Janice rests her hand on Jennifer's shoulder. "How about you keep the things that you think Remi would still want and for the stuff he's outgrown, fill up a box. Her mother helps her unpack and sort through Terry and Remi's things. As they sort through stuff Jennifer admits to her mom, "I was able to clear away a lot of things before the movers came. I put things up online for sale, brought things to the church's charity sale, and even gave stuff away to the neighbors. This was the last of it and I just told the movers to pack everything."

"It's okay Jen. You know not everyone could do as much as you have done and on your own for so long."

Jennifer nods, "It feels like I have been on my own forever."

"That's why I wanted you to come back. You have me and all your friends here." Janice glances at the other box that Jennifer has just opened. Jennifer pulls out three beach towels, the ones they had that day, and under them is a book.

Janice reads the title from over her daughter's shoulder, "Under the Castle on the Hill"

"These were the things we had at the beach the day they went missing."

Janice puts her hand to her lips and replies, "Oh Jen, I didn't know you had held onto those things. Are you okay?"

"Yes," Jennifer puts the towels to the side and holds the book for a moment.

Janice asks, "Was that book a gift from someone?"

"No, well not really. Remi had found it in one of the shops along the boardwalk and we bought it for him."

"Are these things that you want to keep?"

Jennifer thinks for a moment and shakes her head, "Remi probably won't even remember this book.

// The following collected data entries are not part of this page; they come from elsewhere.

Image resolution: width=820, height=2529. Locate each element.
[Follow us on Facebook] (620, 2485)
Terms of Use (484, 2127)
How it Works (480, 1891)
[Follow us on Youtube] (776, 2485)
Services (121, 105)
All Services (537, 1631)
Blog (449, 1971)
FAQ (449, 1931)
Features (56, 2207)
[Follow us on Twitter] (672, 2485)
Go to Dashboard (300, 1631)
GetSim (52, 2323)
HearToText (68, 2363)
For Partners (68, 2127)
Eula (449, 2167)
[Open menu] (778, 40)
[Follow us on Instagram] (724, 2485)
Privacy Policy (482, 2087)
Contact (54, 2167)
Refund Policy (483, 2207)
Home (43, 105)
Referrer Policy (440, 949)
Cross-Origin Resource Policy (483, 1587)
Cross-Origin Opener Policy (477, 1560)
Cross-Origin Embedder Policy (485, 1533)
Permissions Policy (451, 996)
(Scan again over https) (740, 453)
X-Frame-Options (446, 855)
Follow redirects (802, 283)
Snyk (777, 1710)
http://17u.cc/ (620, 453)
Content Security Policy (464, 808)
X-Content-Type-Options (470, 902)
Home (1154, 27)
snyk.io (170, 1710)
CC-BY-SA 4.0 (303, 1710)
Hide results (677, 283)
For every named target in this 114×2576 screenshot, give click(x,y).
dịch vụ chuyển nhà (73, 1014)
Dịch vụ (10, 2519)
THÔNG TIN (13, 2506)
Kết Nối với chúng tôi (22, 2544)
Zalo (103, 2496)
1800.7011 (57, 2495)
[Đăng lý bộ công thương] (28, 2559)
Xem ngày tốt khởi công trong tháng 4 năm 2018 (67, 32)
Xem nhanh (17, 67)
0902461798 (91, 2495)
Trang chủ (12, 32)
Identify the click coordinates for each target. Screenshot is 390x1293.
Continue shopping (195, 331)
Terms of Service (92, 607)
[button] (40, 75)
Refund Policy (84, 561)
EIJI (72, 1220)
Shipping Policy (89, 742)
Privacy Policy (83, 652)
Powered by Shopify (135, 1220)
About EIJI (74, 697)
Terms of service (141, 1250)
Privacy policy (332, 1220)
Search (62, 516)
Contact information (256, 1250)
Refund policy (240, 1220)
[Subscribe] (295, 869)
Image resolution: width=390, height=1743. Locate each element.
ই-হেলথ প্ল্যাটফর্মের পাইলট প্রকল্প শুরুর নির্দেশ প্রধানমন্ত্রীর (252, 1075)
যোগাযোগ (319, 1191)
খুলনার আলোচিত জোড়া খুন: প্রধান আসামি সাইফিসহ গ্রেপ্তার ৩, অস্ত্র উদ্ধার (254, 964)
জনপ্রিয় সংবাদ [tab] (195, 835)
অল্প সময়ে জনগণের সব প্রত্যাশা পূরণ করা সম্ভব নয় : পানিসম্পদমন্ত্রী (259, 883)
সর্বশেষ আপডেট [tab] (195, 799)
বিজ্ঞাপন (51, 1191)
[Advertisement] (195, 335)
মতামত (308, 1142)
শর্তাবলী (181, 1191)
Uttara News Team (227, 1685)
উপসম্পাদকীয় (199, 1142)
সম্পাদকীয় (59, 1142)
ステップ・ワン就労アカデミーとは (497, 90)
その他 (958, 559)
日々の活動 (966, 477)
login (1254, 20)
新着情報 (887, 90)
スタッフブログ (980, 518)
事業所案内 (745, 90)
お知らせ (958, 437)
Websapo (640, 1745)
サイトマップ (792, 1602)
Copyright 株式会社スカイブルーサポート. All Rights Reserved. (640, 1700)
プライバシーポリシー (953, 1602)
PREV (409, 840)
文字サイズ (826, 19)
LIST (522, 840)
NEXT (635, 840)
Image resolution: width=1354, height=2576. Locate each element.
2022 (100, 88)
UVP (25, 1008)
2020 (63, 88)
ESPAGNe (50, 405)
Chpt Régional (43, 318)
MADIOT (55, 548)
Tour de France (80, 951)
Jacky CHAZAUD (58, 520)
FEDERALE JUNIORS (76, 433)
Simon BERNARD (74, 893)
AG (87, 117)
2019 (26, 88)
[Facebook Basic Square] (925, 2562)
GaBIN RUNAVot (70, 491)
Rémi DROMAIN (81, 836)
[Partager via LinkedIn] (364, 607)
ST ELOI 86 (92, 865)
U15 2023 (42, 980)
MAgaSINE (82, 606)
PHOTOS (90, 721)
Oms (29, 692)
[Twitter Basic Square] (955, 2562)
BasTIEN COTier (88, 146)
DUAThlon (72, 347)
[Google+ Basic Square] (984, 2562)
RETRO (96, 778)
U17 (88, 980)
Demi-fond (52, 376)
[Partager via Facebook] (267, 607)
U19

He only had it for a few hours. I have other things of his that I have kept, besides this is more of a bad reminder of everything that happened."

She hands the book along with the towels to her mom. Janice tosses them in a box that's intended to be taken away.

They finish sorting through the last of Remi and Todd's things, keeping some of Todd's clothes and Remi's toys. She left a white t-shirt of Todd's out and a pajama from when Remi was a baby for herself. They were things that she could hold onto for those days when she wasn't at her best. Janice didn't say a thing of her daughter's choice. When it came time to close up the box that they managed to fill, Jennifer admits, "I hate to see this go to the trash."

Janice replies, "My work will be trying to raise money for charity this fall. They do up an event that is sort of like a giant garage sale but in the atrium at work. I can bring this in."

Jennifer nods, "It's mostly new stuff. I would like that."

"Then consider it done!"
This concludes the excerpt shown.